*What needs to be done*. Rewrite the entries below with "header" replaced by "toolbar", changing nothing else, and leave the pictures out of your version.

*Information provided*.
++++++++++++++++++++

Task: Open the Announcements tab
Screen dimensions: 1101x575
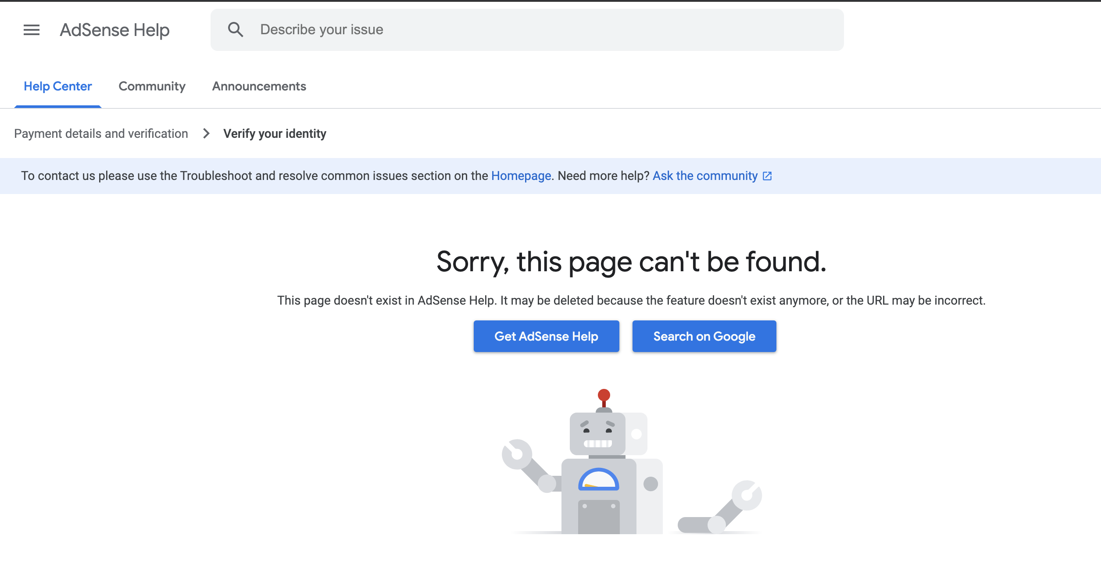Action: (x=259, y=86)
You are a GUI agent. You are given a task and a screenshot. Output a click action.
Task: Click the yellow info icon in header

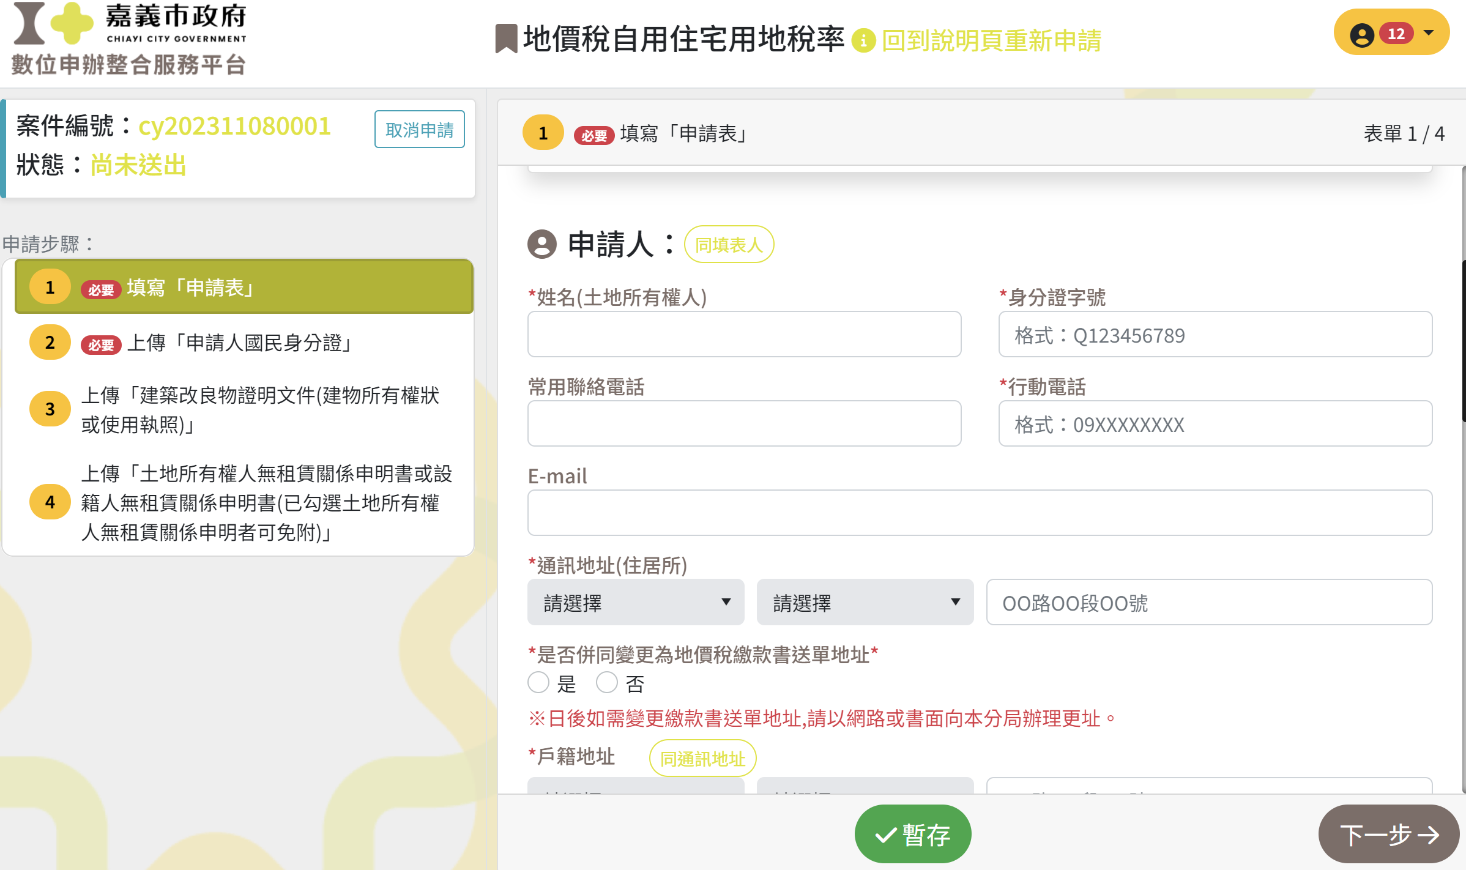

++++++++++++++++++++

*Result of the exercise*.
Task: Open the Announcements tab
Screen dimensions: 1101x575
Action: (x=259, y=86)
You are a GUI agent. You are given a task and a screenshot. Output a click action.
Task: Click the yellow info icon in toolbar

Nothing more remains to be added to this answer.